━━━ GIVEN ENTRIES ━━━
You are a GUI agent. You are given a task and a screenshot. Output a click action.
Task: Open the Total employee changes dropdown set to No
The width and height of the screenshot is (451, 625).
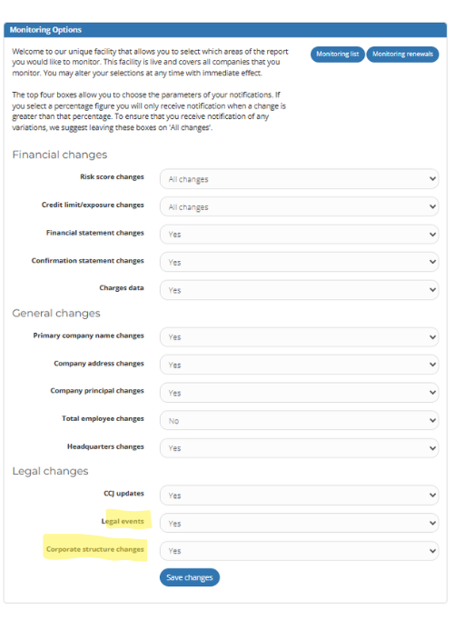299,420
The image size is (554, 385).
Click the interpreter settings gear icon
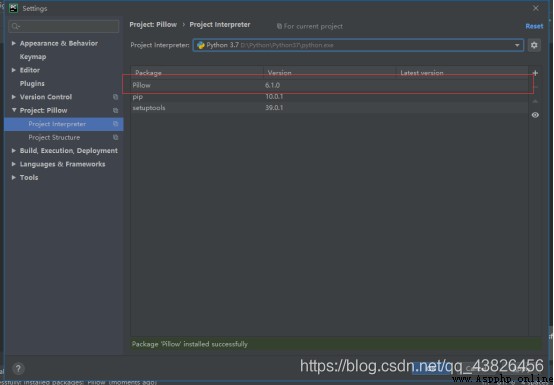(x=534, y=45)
━━━
━━━ GIVEN ENTRIES ━━━
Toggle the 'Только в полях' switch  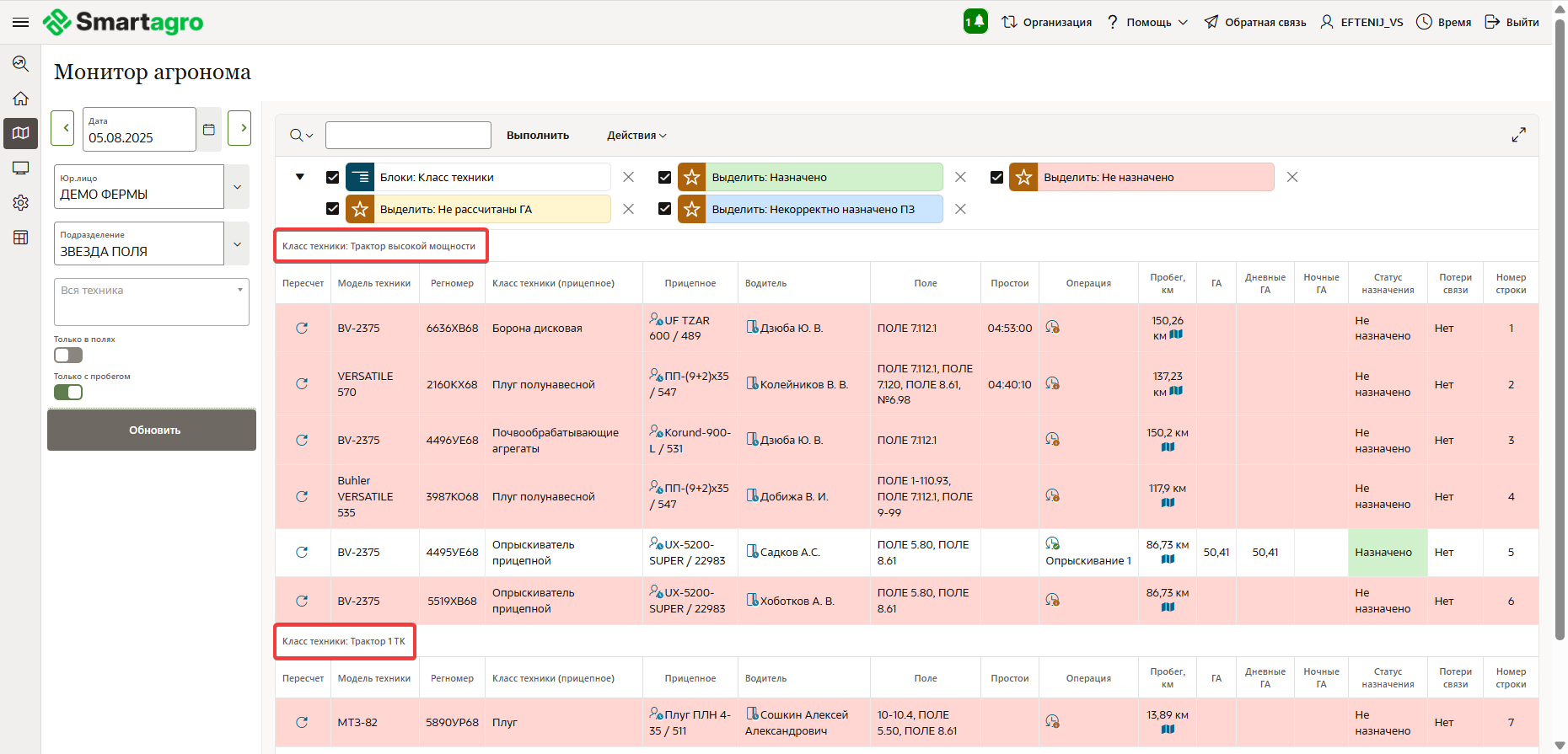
━━━
━━━ GIVEN ENTRIES ━━━
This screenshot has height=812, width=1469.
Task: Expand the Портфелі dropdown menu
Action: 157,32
━━━
(HOW TO COMPLETE THIS TASK):
When copying from the data above, begin at the line containing "You are a GUI" and end at the line containing "The image size is (554, 385)."; return those lines exactly and leave all pictures behind.

(ANSWER SECTION):
You are a GUI agent. You are given a task and a screenshot. Output a click action.
Task: Open the Total employee changes dropdown set to No
The width and height of the screenshot is (451, 625).
299,420
The image size is (554, 385).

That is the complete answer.